Please quote exactly the opening lines of the data, from the first line to the one where "Task: Switch to the Table tab" appears.

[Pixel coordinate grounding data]
________________________

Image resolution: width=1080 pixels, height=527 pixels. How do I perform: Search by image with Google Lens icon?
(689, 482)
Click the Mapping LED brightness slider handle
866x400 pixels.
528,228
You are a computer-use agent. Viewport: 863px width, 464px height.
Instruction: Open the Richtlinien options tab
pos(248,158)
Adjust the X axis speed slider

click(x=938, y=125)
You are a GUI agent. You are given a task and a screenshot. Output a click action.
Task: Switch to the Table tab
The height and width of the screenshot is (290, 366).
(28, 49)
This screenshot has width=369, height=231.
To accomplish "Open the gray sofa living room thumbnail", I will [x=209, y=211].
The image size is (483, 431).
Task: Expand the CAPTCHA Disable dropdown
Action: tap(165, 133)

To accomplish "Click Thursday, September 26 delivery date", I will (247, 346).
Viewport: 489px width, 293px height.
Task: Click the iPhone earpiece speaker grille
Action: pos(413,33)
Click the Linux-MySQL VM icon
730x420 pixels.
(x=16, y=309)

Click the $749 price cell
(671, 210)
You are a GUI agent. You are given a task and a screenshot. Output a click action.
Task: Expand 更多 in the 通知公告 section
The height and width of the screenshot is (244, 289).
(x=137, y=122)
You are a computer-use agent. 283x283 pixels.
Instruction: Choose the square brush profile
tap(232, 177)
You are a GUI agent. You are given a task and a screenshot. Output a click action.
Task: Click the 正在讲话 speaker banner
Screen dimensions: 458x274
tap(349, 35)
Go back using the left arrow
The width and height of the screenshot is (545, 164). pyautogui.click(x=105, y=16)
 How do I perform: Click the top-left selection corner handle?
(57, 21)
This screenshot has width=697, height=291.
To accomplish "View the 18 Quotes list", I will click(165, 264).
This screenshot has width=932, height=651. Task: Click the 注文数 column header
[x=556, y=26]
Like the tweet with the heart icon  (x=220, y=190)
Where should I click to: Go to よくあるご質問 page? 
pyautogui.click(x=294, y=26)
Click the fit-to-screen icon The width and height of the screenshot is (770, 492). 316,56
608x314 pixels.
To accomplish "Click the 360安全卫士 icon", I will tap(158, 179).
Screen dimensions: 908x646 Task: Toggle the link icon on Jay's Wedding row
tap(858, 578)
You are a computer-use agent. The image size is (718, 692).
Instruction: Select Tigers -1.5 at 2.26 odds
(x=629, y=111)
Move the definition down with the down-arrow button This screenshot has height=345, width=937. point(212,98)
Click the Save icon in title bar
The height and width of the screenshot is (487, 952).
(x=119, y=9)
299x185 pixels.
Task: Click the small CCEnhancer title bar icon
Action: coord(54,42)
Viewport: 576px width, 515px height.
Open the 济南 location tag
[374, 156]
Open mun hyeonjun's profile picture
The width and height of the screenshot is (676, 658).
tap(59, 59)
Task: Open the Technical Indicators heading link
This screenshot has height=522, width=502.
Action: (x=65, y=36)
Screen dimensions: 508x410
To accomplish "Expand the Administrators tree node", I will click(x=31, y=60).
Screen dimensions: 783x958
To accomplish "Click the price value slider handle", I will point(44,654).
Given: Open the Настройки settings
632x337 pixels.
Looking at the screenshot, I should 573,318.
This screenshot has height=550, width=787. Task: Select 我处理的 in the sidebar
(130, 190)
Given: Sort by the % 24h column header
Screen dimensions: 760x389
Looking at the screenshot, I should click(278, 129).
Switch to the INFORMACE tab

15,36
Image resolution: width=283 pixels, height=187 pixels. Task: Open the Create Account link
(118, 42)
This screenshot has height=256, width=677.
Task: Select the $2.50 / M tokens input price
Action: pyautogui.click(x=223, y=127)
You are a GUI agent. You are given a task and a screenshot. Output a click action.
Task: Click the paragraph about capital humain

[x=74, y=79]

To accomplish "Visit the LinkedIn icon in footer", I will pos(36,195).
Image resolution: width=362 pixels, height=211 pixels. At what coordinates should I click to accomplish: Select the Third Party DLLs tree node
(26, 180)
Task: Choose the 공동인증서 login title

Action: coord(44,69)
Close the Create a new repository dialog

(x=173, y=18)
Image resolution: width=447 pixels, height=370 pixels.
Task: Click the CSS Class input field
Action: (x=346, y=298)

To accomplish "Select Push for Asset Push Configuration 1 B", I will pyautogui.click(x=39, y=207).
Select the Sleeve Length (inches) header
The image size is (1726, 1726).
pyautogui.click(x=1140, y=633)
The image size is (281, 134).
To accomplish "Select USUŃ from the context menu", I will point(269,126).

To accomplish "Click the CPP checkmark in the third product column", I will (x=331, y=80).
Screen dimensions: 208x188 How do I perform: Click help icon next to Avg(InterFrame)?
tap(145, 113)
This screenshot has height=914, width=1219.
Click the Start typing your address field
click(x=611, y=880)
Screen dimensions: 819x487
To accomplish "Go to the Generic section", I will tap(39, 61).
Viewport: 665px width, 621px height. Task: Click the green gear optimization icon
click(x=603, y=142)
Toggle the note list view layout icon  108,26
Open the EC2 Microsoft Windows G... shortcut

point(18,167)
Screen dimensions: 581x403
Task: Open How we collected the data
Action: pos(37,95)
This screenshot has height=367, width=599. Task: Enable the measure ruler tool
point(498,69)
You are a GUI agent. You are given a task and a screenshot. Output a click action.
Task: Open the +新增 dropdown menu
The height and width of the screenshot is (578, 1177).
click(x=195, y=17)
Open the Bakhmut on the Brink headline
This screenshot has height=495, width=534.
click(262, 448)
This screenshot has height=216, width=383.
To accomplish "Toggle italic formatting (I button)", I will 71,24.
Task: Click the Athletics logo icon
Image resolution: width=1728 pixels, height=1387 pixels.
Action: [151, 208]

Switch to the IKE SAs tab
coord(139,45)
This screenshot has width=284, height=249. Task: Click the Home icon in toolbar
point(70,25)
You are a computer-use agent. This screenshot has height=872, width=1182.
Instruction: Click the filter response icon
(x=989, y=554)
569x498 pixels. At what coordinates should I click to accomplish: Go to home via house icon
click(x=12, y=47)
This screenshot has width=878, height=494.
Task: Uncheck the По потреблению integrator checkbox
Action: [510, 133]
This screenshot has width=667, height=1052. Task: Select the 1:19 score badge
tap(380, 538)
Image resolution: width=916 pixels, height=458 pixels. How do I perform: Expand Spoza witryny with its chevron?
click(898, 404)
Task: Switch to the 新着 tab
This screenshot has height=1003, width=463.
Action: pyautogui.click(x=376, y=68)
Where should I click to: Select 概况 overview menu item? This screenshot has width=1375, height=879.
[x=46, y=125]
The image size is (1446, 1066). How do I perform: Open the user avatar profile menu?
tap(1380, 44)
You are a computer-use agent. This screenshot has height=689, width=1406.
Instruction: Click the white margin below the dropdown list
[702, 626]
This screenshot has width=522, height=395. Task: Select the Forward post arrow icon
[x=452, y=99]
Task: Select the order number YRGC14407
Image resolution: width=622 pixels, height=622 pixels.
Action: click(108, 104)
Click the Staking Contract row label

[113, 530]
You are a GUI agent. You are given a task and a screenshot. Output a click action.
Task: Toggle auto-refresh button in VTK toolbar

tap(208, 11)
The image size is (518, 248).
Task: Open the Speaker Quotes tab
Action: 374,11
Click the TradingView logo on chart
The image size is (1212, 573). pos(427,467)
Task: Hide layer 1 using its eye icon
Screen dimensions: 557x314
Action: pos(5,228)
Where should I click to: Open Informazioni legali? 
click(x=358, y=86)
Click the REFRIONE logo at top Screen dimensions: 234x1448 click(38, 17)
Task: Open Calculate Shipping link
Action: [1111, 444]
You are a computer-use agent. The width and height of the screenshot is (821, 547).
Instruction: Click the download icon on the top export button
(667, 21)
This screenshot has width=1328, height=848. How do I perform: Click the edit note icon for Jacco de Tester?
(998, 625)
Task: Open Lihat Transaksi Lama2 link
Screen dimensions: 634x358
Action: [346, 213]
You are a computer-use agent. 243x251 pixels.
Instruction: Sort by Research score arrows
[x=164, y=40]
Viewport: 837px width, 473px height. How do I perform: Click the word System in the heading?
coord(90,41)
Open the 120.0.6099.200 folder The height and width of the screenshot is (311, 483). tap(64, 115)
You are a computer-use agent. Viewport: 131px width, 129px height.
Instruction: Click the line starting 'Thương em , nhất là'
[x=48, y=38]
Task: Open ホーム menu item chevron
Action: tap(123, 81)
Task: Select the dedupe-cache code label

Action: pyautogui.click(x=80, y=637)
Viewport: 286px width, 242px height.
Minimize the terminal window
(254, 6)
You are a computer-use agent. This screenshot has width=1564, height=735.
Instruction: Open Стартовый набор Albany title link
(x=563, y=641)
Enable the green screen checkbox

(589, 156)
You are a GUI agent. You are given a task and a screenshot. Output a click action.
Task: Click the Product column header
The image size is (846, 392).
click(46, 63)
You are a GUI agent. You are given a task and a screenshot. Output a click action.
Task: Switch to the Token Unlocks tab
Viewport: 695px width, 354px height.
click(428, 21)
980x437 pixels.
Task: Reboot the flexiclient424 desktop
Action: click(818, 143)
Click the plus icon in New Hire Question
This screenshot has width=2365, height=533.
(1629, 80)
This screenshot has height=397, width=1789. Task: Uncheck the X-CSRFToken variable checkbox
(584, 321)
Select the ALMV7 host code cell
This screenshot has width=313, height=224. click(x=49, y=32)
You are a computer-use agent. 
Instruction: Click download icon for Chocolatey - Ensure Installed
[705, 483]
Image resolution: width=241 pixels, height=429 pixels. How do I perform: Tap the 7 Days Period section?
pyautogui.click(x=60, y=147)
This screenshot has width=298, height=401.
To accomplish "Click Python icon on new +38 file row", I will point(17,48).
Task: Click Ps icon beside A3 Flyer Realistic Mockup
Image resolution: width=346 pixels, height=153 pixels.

________________________

**Response to this exercise**
Image resolution: width=1080 pixels, height=527 pixels. How do I perform: Search by image with Google Lens icon?
(689, 482)
Click the Mapping LED brightness slider handle
866x400 pixels.
528,228
You are a computer-use agent. Viewport: 863px width, 464px height.
Instruction: Open the Richtlinien options tab
pos(248,158)
Adjust the X axis speed slider

click(x=938, y=125)
You are a GUI agent. You are given a task and a screenshot. Output a click action.
Task: Switch to the Table tab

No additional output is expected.